One of the strongest movies dealing with integration I think I've seen
Beauty Shop You know, the more I think about it, the more I like Queen
Latifah. For the overall uselessness of the movie Bringin' Down da
House, that one scene where she transforms into a rich, upper class
type public speaker just to show Steve Martin's character that she CAN
do it, she just chooses NOT to, definitely shows a side of "black
culture" that is much more relatable to-->the fact that (a
lot/most/some?) choose that because that's how they WANT to identify
themselves, and it's not meant to be confrontational at heart. It's
like choosing to be a goth, or a punk, or all of those subcultures
almost, conformingly anticonformist, grouping yourself in a similar
So now we have this movie, where Queen Latifa plays Gina, a stylist
whiz who feels under-appreciated at her job so opens her own shop, and
there she shocks and appalls the neighborhood by bringing in white
clientele and white employees and letting them all enjoy the scenery.

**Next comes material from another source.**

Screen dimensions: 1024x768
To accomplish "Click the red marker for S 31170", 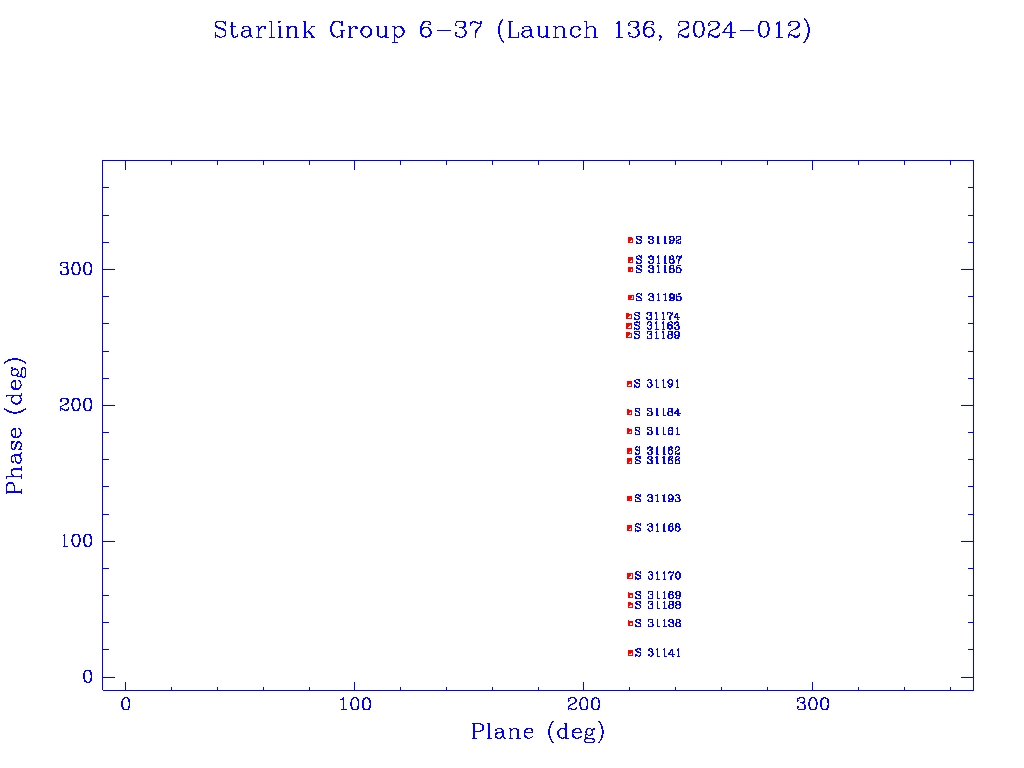I will click(630, 576).
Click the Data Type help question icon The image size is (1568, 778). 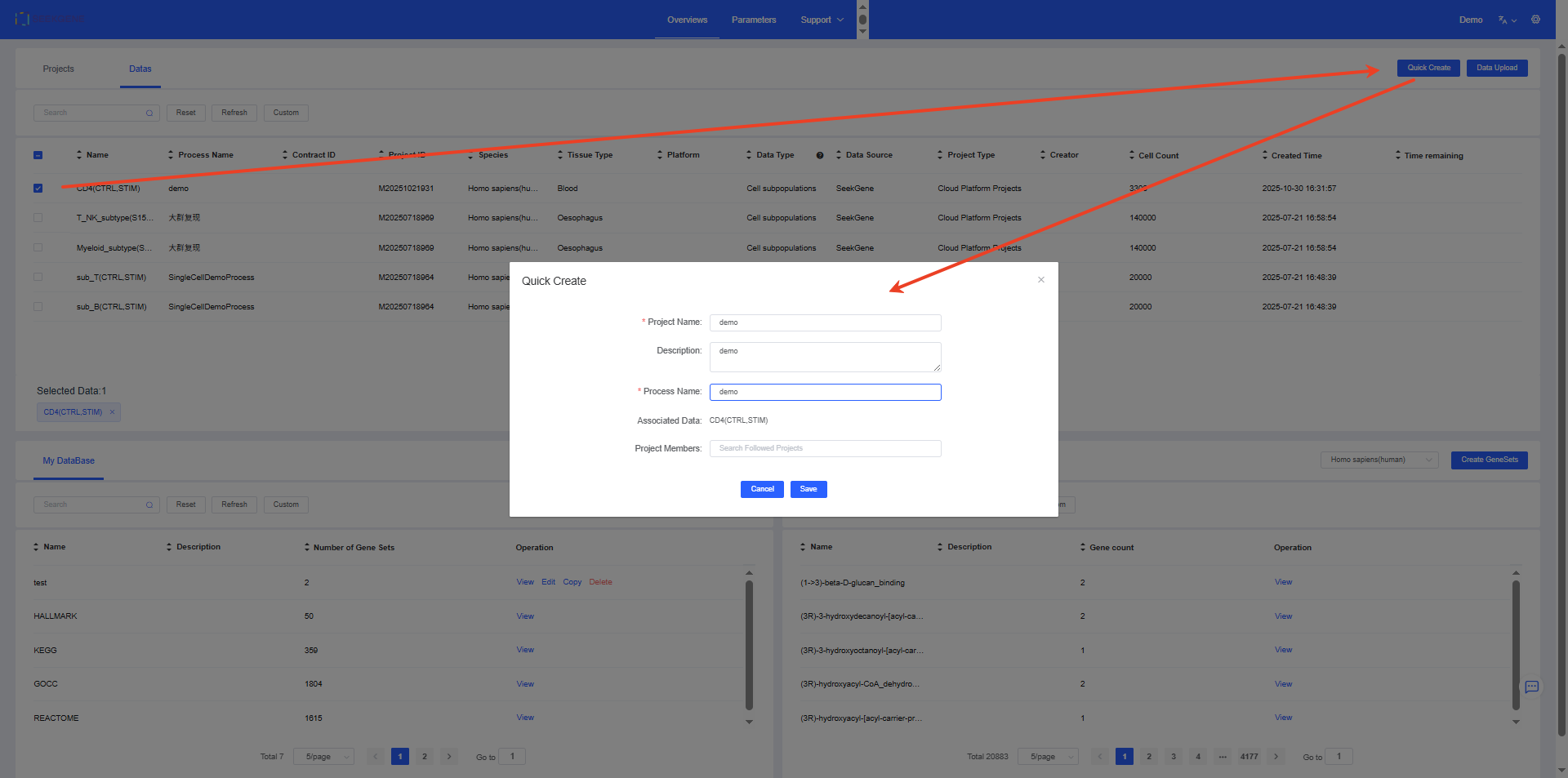point(820,155)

It's actually one of the strongest movies dealing with integration I
think I've seen, basically because when everyone gives trouble to the
the white girl, and the white girl's getting upset and disturbed by it,
Gina just has to say to her, "Hey, think how I felt in a white shop."
Plus, when dealing with those pesky issues of representation that seems
to hover over every mediated creation of "black characters", this one
is pretty broad, from the black women who refuse to work with the white
woman and leave, to the young "white-speaking" black girl who keeps on
getting hit on by the jive-talking twelve-year-old, to the African
culture versed man above them who, also, happens to know a thing or two
about playing good piano.
And of course it would be. From the makers of Barbershop, it has that
same more critical look at black culture that loves it, and yet knows
what it really is and where people on "both" sides take it too
seriously. Barbershop was actually quite a wonderful film, mostly
because of it's political incorrectness, but also because of the
pale-skinned barber who points out that being black is what he wants,
not what he has to be born into, and Cedric the Entertainer doing his
"Martin Luther King Jr. was a HO!" bit was just too much.
Now if only this film didn't have ... well... Kevin Bacon. I thought
that having Kevin Bacon in it would make it amazing, but it really,
really didn't. He's just too weird for a too lightly humored film.
Instead, I'd like to point out that this movie has Andie McDowell in a
fantastic role, so with that cast, it's got to have SOMETHING to it.